NEW YORK (Reuters) – Muslim Americans have helped raise more than $78,000 to repair vandalized headstones at a Jewish cemetery in St. Louis, Missouri, according to an online fundraising page, amid attacks and threats against Jewish institutions.
About 170 headstones were toppled or damaged at the century-old Chesed Shel Emeth Society cemetery over the weekend, according to cemetery staff.
Some Jewish groups described the vandalism and threats as the latest evidence that anti-Semitic groups have been emboldened by the election of Donald Trump as U.S. president. His campaign last year drew the support of white nationalists and right-wing groups, despite his disavowals of them.
“Muslim Americans stand in solidarity with the Jewish-American community to condemn this horrific act of desecration,” the fundraisers said on their website. More than 2,700 people had donated $78,546 as of Wednesday afternoon.
Jewish community centers across the United States have reported a surge in bomb threats, all of which have so far proved to be hoaxes. On Wednesday afternoon, the Anti-Defamation League, one of the country’s most prominent Jewish advocacy groups, said its national headquarters in New York City received an anonymous bomb threat but was later given the all clear.
Trump condemned the threats as anti-Semitism for the first time on Tuesday after repeatedly declining to do so when asked by journalists last week.
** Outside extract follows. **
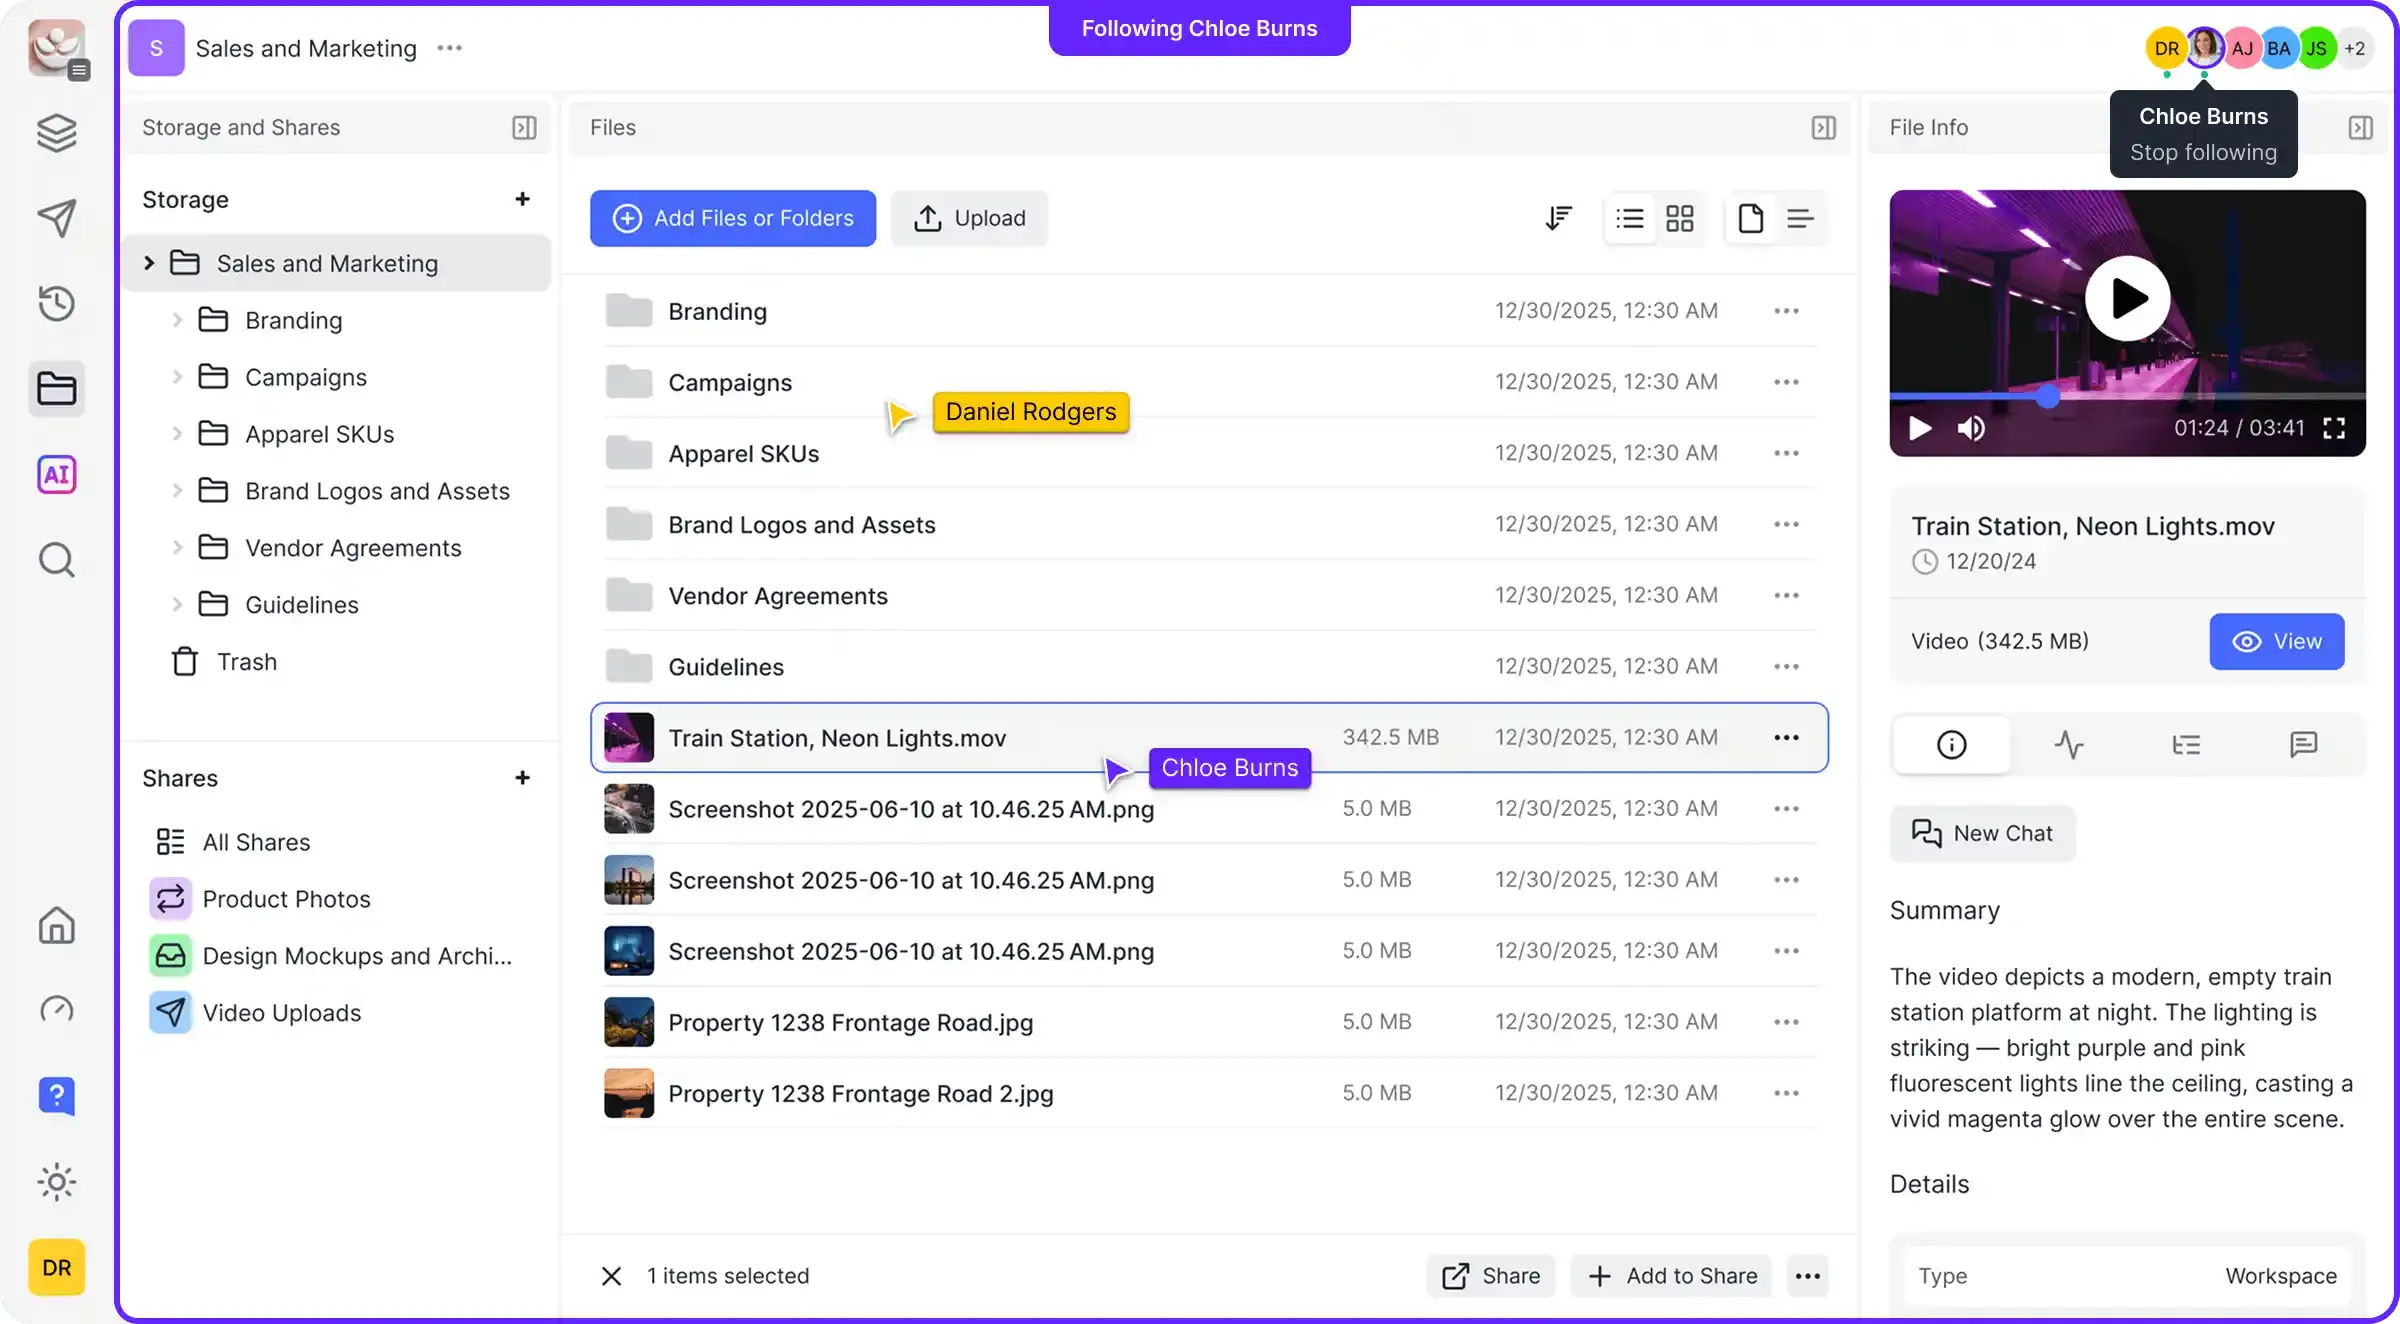The width and height of the screenshot is (2400, 1324).
Task: Expand the Vendor Agreements folder
Action: tap(178, 547)
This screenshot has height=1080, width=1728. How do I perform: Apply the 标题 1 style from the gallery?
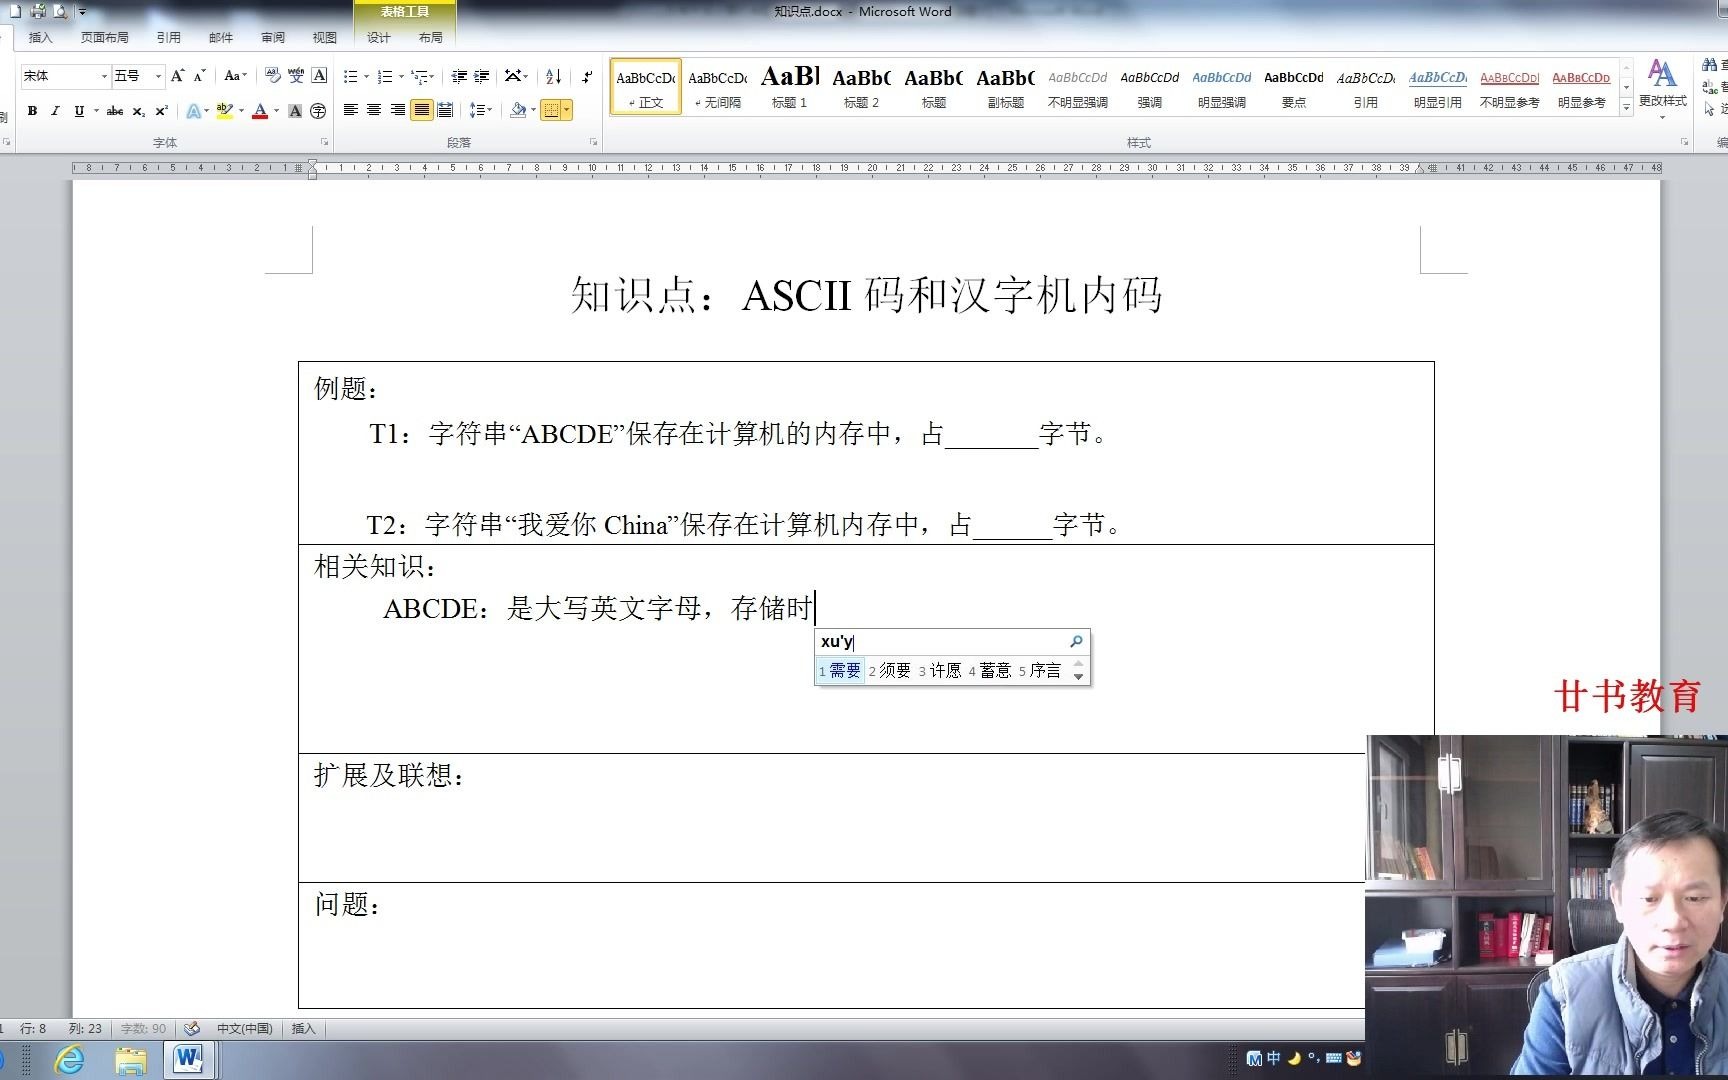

Some Jewish organizations have criticized his approach, saying they fear that the groups that supported Trump had become more active.
The fundraising effort was launched by Linda Sarsour, a liberal political activist, and Tarek El-Messidi, the founding director of Celebrate Mercy, a non-profit organization that teaches the public about Mohammad, the founder of Islam.
On Tuesday night, Sarsour posted on Twitter that she was raising the funds “in solidarity with our Jewish sisters and brothers.”
Sarsour was a supporter of U.S. Senator Bernie Sanders in his bid to become the Democratic Party’s presidential candidate, and went on to become one of the organizers of the Women’s March on Washington, which drew record crowds to the capital on Jan. 21, the day after Trump’s inauguration.
Cemetery staff, who did not respond to a request for comment, were still calculating the cost of repairing the damaged tombstones as of Tuesday. The organizers of the fundraising campaign said they would donate any excess funds to repair “any other vandalized Jewish centers.”